=== TASK INSTRUCTIONS ===
Find all lines with the word "agent" in the material, then copy them.

########################################

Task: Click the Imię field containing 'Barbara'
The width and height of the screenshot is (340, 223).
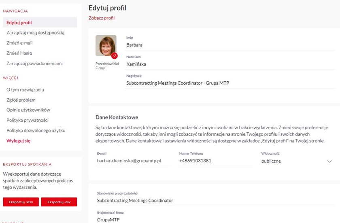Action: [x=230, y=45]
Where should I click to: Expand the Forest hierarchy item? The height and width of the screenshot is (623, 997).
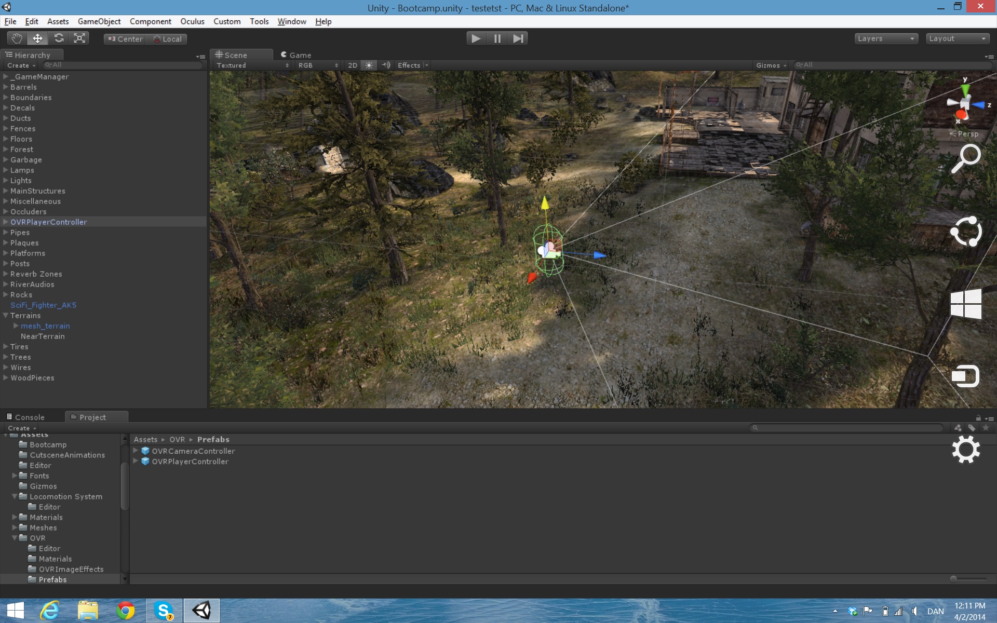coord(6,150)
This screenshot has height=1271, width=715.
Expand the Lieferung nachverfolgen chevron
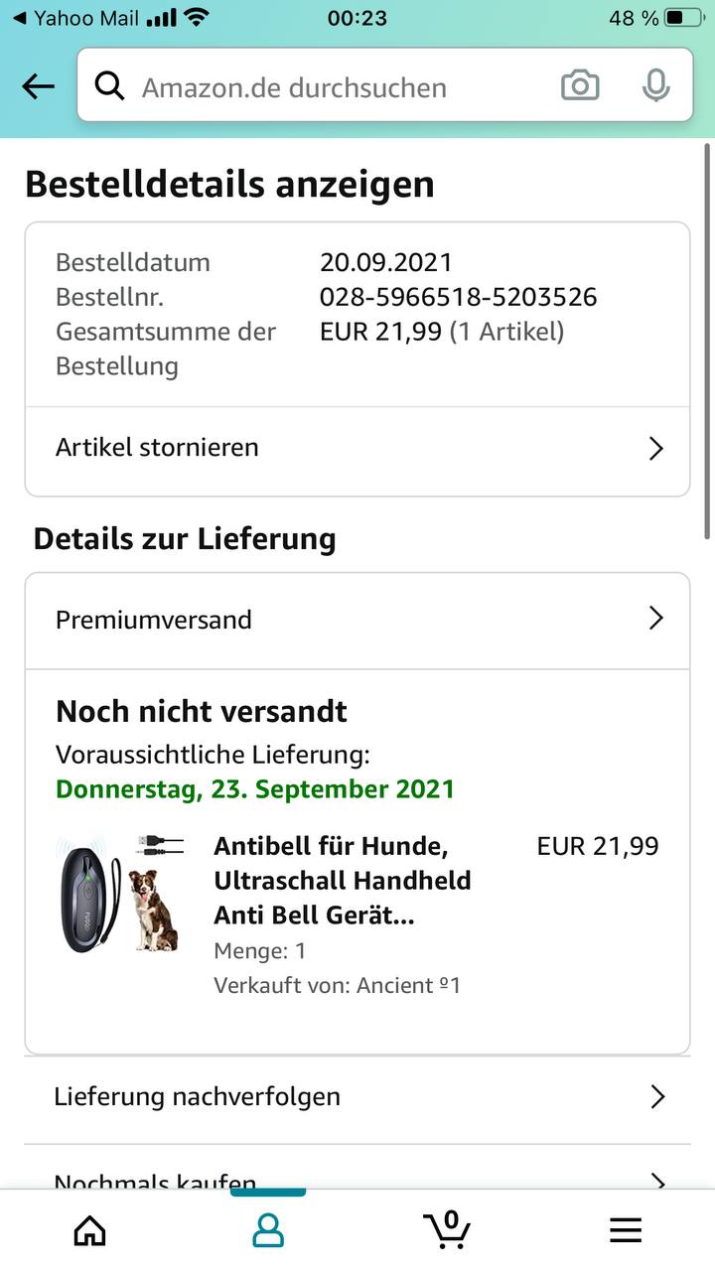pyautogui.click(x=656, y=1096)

########################################

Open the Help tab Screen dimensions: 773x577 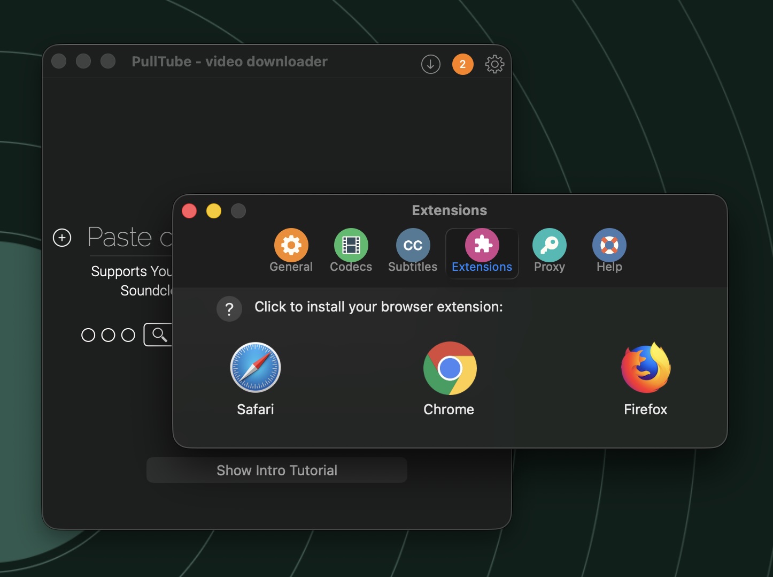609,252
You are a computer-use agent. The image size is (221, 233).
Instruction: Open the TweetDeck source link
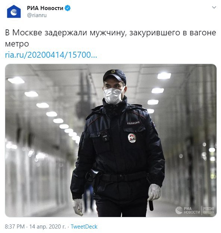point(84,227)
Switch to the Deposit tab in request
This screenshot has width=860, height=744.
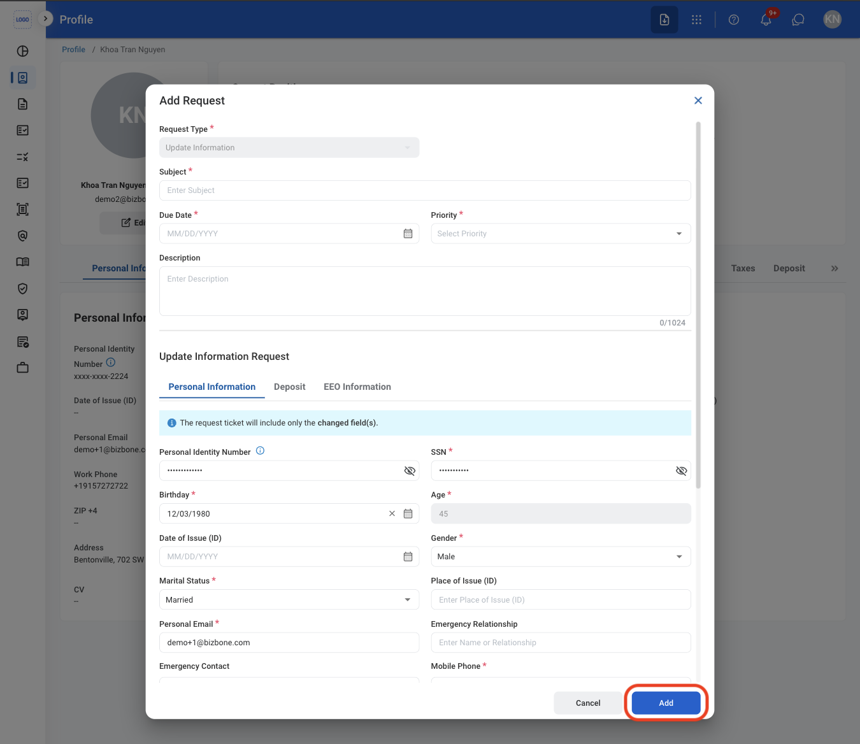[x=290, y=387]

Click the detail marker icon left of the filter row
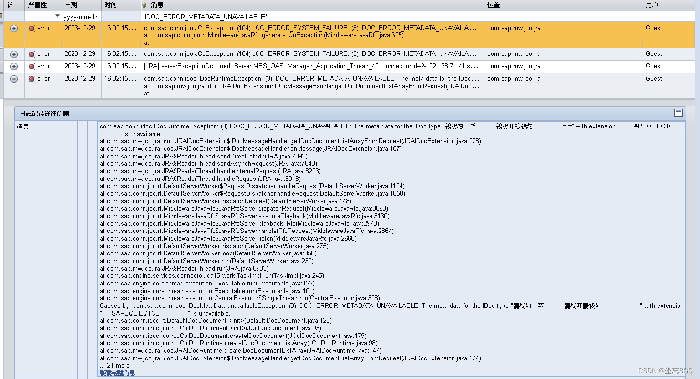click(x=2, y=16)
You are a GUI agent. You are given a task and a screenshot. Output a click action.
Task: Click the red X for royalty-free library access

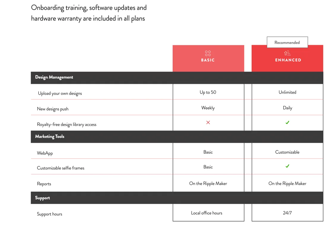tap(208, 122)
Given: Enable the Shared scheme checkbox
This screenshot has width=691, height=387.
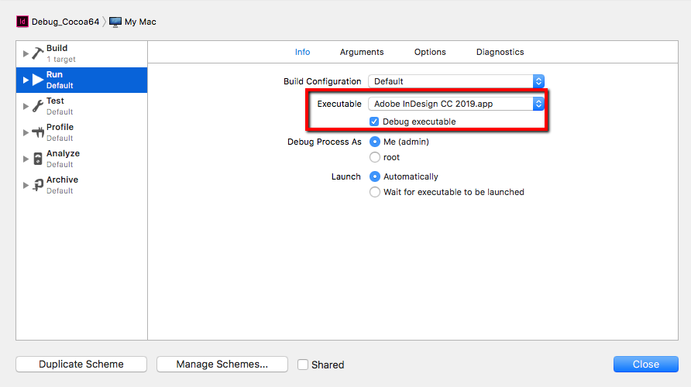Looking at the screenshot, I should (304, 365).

########################################

=== SOLUTION BELOW ===
You are a computer-use agent. The image size is (221, 233).
You are a GUI agent. You are given a task and a screenshot. Output a click action.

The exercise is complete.